Saturday, August 15, 2015

The GREAT David Thomson looks at Hitchock

For the entire essay go here (The New Republic)
http://www.newrepublic.com/article/114225/hitchcock-review-david-thomson



By David Thomson
Photo: Alvaro Tapia Hidalgo 

T
he other day, two esteemed literary figures sent me a short questionnaire on Alfred Hitchcock. They wondered, do I think about him? I do.
The questions were going to a lot of people, and I don’t know what the esteemed lit figs plan to do with the survey. But what struck me was the currency of Alfred Hitchcock (1899–1980). It’s not that he has an anniversary, but those dates are telling. He has been dead more than thirty years. A group of exceptional film-makers died at about the same moment: Howard Hawks, Chaplin, Nicholas Ray, George Cukor, William Wyler, Vincente Minnelli, Douglas Sirk, King Vidor. With regret, I have to concede that those careers are now known in the halls of cinephilia but hardly anywhere else. Yet if you say “Hitch” out loud on any bus, people start looking for a bomb, or a fat man with a poker face who is studiously ignoring the search. That voice, his look, the promise, and the threat—they’re all with us still.
A package of Hitchcock’s silent films, beautifully restored by the British Film Institute’s National Archive, is traveling round the country and delighting viewers who had come to think of him as American, Technicolored, and a devotee of desperate cries and screaming music. Recently two feature films about him—The Girl and Hitchcock—had a commercial release. They weren’t any good, but someone reckoned that this director’s curious and repressed sex life was a subject for entertainment instead of biographical research. And in 2012, the poll of critics organized by Sight & Sound (it comes once a decade) determined that at long last Citizen Kane should step aside. Vertigo was the greatest film ever made.
That’s a curious shift. When it opened in 1958, Vertigo was a flop, in an age when Hitch was not accustomed to such affronts. Not long afterward, he withdrew the film, which surely helped to increase its allure. I was entranced by Vertigo in 1958, and I am fascinated by its courage still—I mean its resolve to defy the box office and expose the workings of a secretive man. But is it even the best Hitchcock film?

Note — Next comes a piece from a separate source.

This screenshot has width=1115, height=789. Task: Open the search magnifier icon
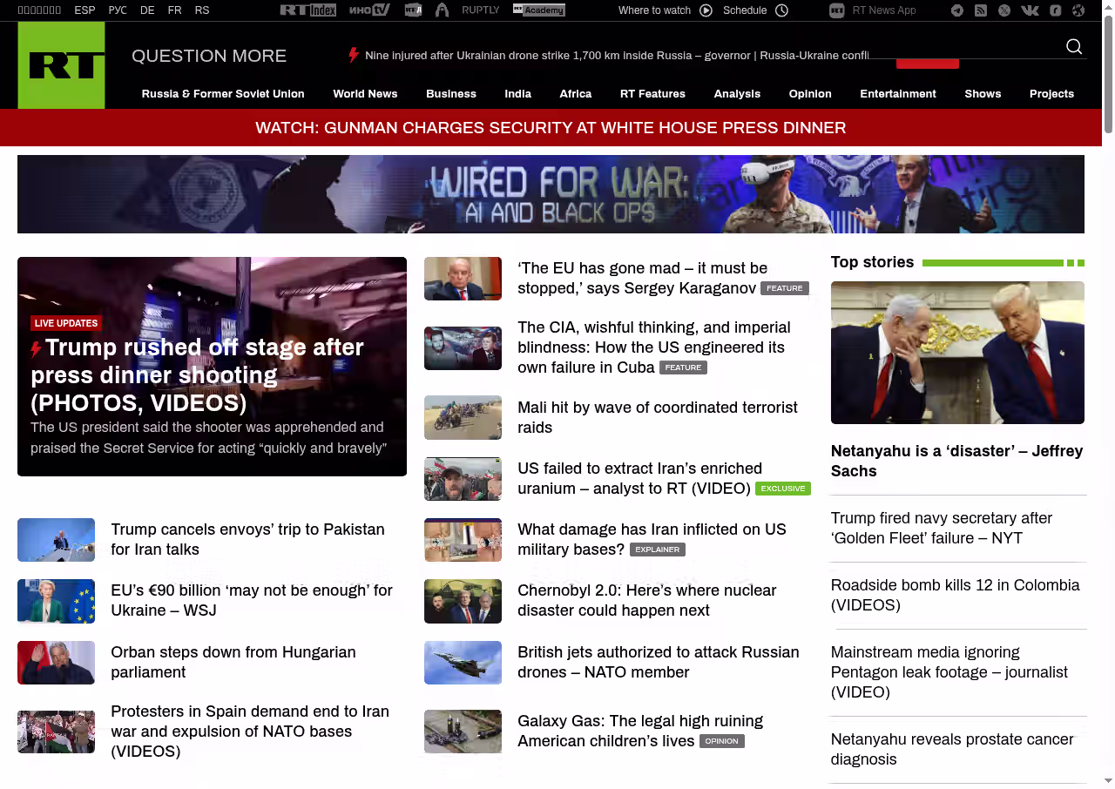point(1074,47)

I’d rather see Rear WindowNorth by NorthwestPsycho, or Notorious. That hardly matters. As soon as you mention Psycho, the cabinet of Dr. Hitchcock is ajar, allowing us to see and hear his insolent mixture of menace and contempt, murder and mischief. My problem with Vertigo’s gloom is that there are no laughs (except for the absurd ease of parking in San Francisco). When Hitch is most himself, we laugh as we cringe, and sooner or later we get the inner message—what are the movies if we don’t know whether to smile or to shudder?

When I imagined the bomb on the bus, with the fat man taking no notice, I was alluding to a big scene in Sabotage (1936), but the example is important to most of Hitchcock. He wanted to devastate us, but he preferred to stay cool and professional about it. He was confirmed in his respect for fear, like a great artist, or a great torturer. His films were experiments in what a screen, darkness, and apprehension could do, and he liked to maintain the manner of the laboratory technician, observing but himself unmoved. So part of the recklessness in Vertigo was the way a private (if not secretive) man was prepared to disclose his own disquiet over this chronic detachment. The guilty passion glimpsed in that film was of a man falling into his own sexual fascination with a story until it drowned life. Thus the greatest film ever made (for now) is a stricken admission about film itself and the fantasy it feeds on.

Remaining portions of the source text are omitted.